# Wood Filler Suggestions for Outdoor Elements-(Waterproof!)



## HandyDave (Feb 16, 2010)

While replacing a window I found that some of the wood siding that butts up against the window is rotten. Any recommendations on what to use to repair the damaged wood before I put the trim back on?

I see Minwax has a 2 part wood putty that is like 12 bucks at my local Home Depot...

Back in the days when i did auto repair.. I used lots of bondo on old cars... Almost tempted to see if this works as it comes in gallons... and hardens fast...

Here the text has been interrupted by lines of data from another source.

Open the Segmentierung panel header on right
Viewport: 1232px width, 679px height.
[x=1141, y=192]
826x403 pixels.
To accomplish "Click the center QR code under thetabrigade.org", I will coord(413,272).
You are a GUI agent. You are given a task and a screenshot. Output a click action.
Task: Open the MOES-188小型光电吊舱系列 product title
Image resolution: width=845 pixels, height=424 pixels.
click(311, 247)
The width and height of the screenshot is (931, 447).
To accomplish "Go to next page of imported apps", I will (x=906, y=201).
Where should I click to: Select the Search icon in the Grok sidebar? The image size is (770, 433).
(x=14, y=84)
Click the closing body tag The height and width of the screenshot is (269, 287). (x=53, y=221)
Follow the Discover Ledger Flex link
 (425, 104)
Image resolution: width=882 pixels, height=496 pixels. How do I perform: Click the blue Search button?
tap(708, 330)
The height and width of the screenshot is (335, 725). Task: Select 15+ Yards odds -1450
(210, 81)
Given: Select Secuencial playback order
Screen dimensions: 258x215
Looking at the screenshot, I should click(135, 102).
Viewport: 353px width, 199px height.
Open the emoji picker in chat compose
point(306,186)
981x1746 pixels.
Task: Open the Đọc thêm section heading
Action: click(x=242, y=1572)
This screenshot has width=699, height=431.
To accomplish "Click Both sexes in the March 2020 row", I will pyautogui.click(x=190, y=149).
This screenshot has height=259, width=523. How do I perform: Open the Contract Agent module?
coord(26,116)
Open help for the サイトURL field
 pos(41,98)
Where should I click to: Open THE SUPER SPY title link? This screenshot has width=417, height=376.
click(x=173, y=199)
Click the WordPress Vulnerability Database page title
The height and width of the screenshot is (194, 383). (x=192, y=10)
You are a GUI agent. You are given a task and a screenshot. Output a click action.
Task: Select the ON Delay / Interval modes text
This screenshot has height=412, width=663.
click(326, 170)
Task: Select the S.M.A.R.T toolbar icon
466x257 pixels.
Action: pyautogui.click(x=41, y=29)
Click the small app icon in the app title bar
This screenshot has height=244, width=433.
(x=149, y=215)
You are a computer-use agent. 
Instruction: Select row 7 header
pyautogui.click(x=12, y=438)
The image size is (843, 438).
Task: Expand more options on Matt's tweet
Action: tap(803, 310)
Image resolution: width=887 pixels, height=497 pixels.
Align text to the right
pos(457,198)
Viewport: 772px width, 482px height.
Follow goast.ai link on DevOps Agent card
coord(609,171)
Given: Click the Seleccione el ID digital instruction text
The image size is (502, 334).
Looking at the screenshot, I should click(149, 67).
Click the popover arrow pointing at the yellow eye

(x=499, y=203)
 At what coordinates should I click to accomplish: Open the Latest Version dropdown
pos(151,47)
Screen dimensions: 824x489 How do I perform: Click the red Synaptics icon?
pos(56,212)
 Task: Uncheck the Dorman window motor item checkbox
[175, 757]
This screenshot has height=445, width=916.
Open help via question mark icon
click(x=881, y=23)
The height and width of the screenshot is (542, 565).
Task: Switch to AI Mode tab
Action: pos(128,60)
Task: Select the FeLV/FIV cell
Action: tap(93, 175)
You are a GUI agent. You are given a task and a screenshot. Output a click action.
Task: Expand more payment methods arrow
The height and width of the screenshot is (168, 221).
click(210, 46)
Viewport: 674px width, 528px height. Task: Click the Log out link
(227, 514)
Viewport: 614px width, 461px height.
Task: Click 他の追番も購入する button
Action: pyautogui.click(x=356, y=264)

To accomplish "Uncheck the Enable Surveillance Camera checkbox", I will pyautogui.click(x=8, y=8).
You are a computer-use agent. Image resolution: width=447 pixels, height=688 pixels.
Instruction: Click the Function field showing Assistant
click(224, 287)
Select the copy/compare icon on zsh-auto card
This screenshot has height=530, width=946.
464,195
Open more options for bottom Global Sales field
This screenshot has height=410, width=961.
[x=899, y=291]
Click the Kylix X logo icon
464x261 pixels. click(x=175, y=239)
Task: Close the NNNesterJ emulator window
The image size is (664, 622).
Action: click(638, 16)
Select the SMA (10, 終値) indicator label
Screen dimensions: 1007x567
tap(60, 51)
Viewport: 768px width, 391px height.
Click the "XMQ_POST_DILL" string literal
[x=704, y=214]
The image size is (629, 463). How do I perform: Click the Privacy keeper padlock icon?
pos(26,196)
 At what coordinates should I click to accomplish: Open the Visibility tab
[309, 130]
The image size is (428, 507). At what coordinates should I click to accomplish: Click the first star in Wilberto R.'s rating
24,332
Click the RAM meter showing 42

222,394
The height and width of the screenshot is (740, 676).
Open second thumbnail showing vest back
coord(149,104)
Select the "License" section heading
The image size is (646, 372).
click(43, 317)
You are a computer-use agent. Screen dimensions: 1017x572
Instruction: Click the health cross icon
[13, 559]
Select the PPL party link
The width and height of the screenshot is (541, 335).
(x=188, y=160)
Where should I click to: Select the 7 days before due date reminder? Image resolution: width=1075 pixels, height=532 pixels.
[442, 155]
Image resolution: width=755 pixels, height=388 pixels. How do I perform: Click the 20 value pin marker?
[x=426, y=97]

Fiberglass Resin, by chance??

suggestions


----------



## Ron6519 (Mar 28, 2007)

The wood filler solution will be a short term solution. You can use an epoxy type filler or the Minwax 2 part filler, which essentially is like bondo.
In the Spring, I would replace the damaged sections.
Ron


----------



## Big Bob (Jul 27, 2007)

Bondo works great for this... may be cheaper and size you need at an auto supply store.

Be sure to get all the Bad wood out.. I like to treat the new exposed wood with (timbor)*R.. [borate type mix] let it dry.. ( in case I missed any microscopic enemies).

Hundereds of WDO repairs later... no problems.:thumbsup:


----------



## zircon (Sep 24, 2007)

*fiberglass resin*

Yes Bondo, but I have also used resin mixed with sawdust to a thick consistency with good results.


----------



## ccarlisle (Jul 2, 2008)

Depends a bit on the extent of the rot, but you can either consolidate it or remove it entirely. Both involve some form of epoxy...but as in all water damage we do, those are just the symptoms of some problem somewhere. Fix that first.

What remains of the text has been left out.